4.4. Role of PCA and mechanisms of VT recurrence
Our study suggests that PCA with non-inducible clinical VT can provide a long-lasting reduction in VT recurrence and ES, particularly within the first 3 years after the procedure. The re-entry circuit of clinical VT appears to be important for maintaining spontaneously occurring VT, and modifying the re-entry circuit might suppress VT occurrence or make it more vulnerable to termination. We speculate that those VT recurrences result from the formation of new arrhythmogenic substrates.
4.5. Study limitations
First, this study involved a relatively small sample size. Second, our findings are based on a retrospective analysis. In this study, patients were not randomly assigned to therapeutic strategies (i.e., with or without PCA), and various antiarrhythmic drugs were used, which could lead to biases in the occurrence of endpoints. Third, this study had a heterogeneous population, including patients with various non-ischemic structural heart diseases.
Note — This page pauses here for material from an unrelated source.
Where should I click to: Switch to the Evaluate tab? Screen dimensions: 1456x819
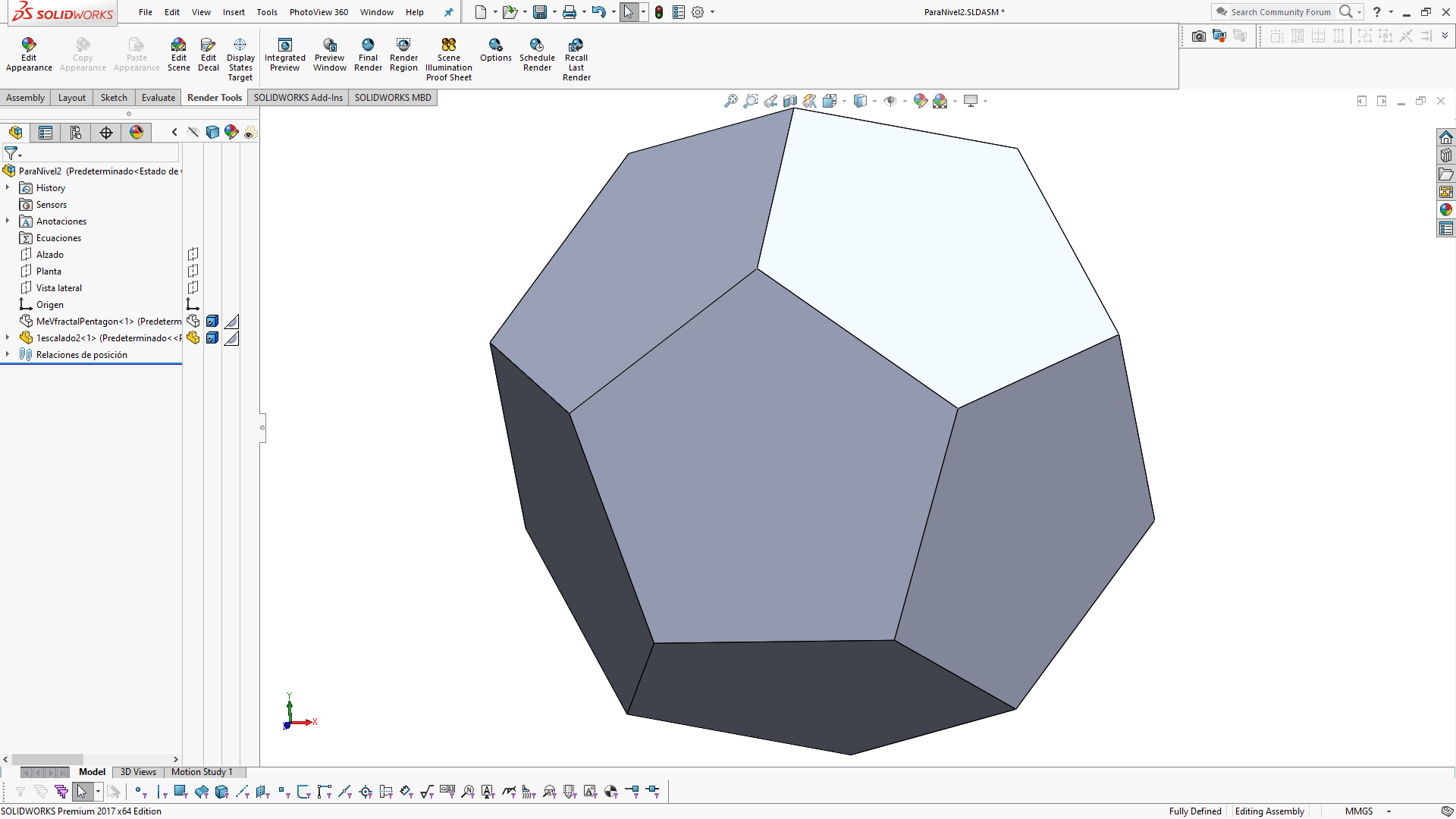[x=158, y=98]
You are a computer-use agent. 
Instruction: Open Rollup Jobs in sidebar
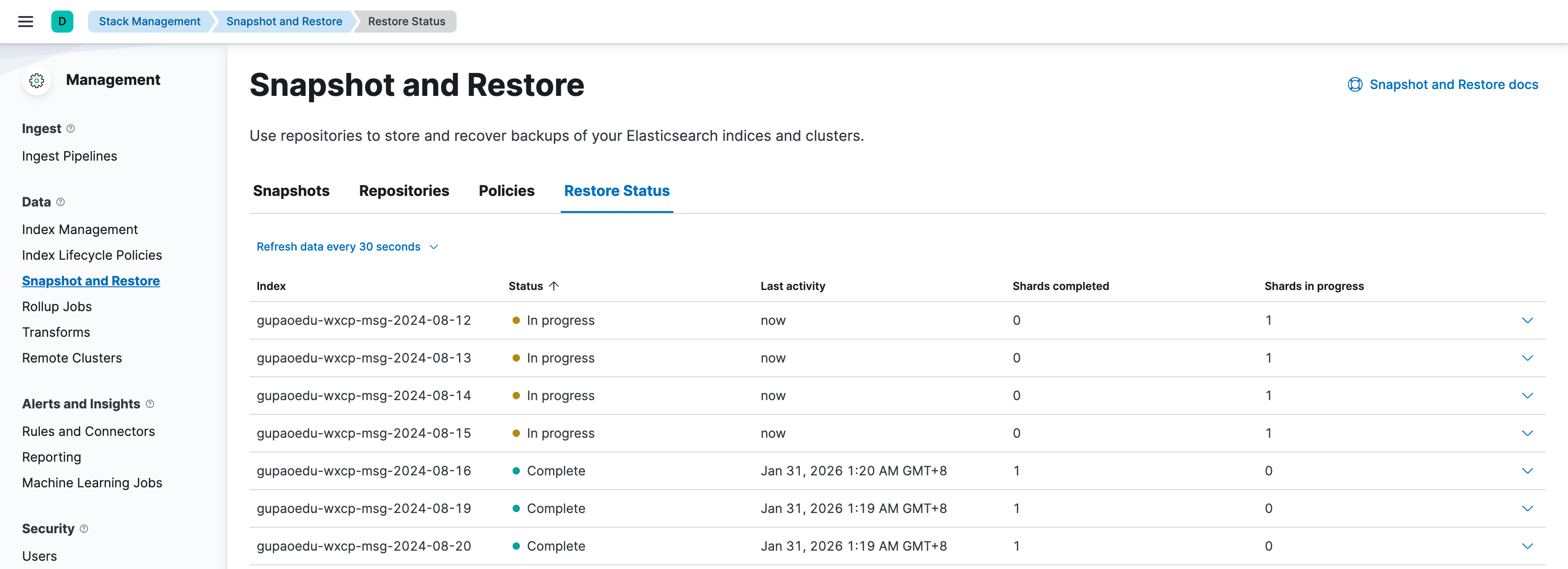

The clinical condition of ARVC patients is different from other non-ischemic diseases and may have affected our results. However, one-third of them had reduced LV function, indicating ARVC progression involving LV myocardium, and the underlying structural heart diseases did not differ between the ABL success and the ABL unsuccess groups. Finally, “non-irrigated” tip ablation catheters were used in the majority of patients (81.0%) because irrigated catheters were unavailable in Japan during most of the study period. Use of an irrigated catheter may improve outcomes. Further prospective, randomized controlled studies are required to clarify this issue.
5. Conclusions
Prophylactic endocardial catheter ablation can decrease ES occurrence in NICM patients. However, our high rate of VT recurrence and low success rate are issues to be resolved, and the efficacy of a single endocardial catheter ablation was limited. These results indicate the need for additional epicardial ablation.
Conflict of interest
Section of Arrhythmia, Division of Cardiovascular Medicine, Department of Internal Medicine, Kobe University Graduate School of Medicine is financially supported by Medtronic and St. Jude Medical. Medtronic and St. Jude Medical had no any involvement in this study.